Breaking news! An unpublished novel by Françoise Sagan is coming to bookstores! No, you're not dreaming. If the iconic writer died in 2004, her son Denis Westhoff found an unfinished manuscript in his mother's business. On the program: caricatured provincial notables, psychiatric hospitals, benevolent pimp mothers and cabriolets that drive too fast. Why you will love the Saganesque back-to-school phenomenon:
A 100% Sagan novel
Audacity, creaking humor, elegance: Sagan addicts will not be disappointed. Sixty-five years after Bonjour tristesse , the writer has lost none of her characteristic pen in this manuscript which depicts the narrow world of provincial notables obsessed with money. In a timeless tale where it is illegal to refuse to sleep with your husband, where the convertibles are rolling at full speed and where the women are either silly or profiteering, we find with joy the acerbic sarcasm of the “ charming little monster ”.
A little sagacious mouthfeel? “ ... It would be more complicated, and even more annoying, to explain why the Cressons themselves had made their fortune in watercress, chickpeas and other small vegetables (...) This uninteresting topic would require, at least to the author, more imagination than memory. ”A pure treat.

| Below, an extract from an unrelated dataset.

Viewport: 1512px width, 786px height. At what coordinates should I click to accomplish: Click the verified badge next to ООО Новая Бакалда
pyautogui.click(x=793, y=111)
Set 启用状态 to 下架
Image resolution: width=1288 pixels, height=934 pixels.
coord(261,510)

Hilarious and caricatured characters
As usual, Sagan doesn't give gifts and spares no one: neither men nor women. At home, the bourgeoisie are exaggeratedly snobs and the bastards particularly dreadful: son of Henri Cresson, a rich and unfriendly industrialist who made his fortune in vegetables, Ludovic is just recovering from a serious car accident after having spent years unfairly in a psychiatric hospital, stuffed with drugs (should we see Sagan herself?).
Persuaded to have a now deranged husband for her husband, his wife Marie-Laure, a “ sophisticated without culture ” laughs at him and stubbornly refuses her bed while Fanny, his mother, does not remain indifferent to the charm of her son-in-law. .. All the characters camp on their position in the heart of this residence as gigantic as it is austere. It is therefore indeed an indomitable Sagan that we find in this incredible novel and filled with despair where people live together “ like sad pets ”.
An unexpected treasure
If the novel leaves us despite everything a little taste of unfinished, the history of the manuscript would be enough to make a good book pitch. In the preface, Denis Westhoff , the son of Françoise Sagan , recounts having discovered this novel almost by miracle after all the property of the novelist had been sold, given or seized. The book had been so photocopied that the outlines of the letters were barely legible. If he admits having retouched the novel, Denis took care to leave intact the style and the tone (recognizable among a thousand) of his mother. An unexpected and unexpected treasure therefore. As if from up there, the intrepid Sagan continued to play his unexpected pirouettes, a cigarette in his hand and a smile on his lips.